Naukowcy z Uniwersytetu w Manchesterze i duńskiego Uniwersytetu w Aarhus przeanalizowali dane zebrane w grupie 1,35 mln kobiet, które urodziły dziecko.
Okazało się, że ryzyko przedwczesnego porodu (tj. przed 37 tygodniem ciąży) było o 16% wyższe u kobiet, które przeżyły silny stres na pół roku przed zajściem w ciążę. Chodziło o stres związany z przykrym wydarzeniem w rodzinie, jak choroba czy śmierć rodzica, rodzeństwa lub współmałżonka.

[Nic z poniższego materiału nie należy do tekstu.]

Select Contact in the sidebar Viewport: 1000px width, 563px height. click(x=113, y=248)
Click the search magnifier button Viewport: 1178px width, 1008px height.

Jeśli była to poważna choroba lub zgon starszego dziecka to ryzyko porodu przed 37 tygodniem ciąży rosło o 23%, a ryzyko porodu przed 33 tygodniem ciąży - o 59%.
Zdaniem prowadzącego badania prof. Philipa Bakera, wyniki te dowodzą, że stres przed poczęciem może być równie szkodliwy co stres w czasie ciąży.
Jest to o tyle istotne, że dzieci urodzone przedwcześnie (zwłaszcza przed 33 tygodniem) są narażone na wiele problemów zdrowotnych, np. problemy z układem oddechowym i niższą odpornością.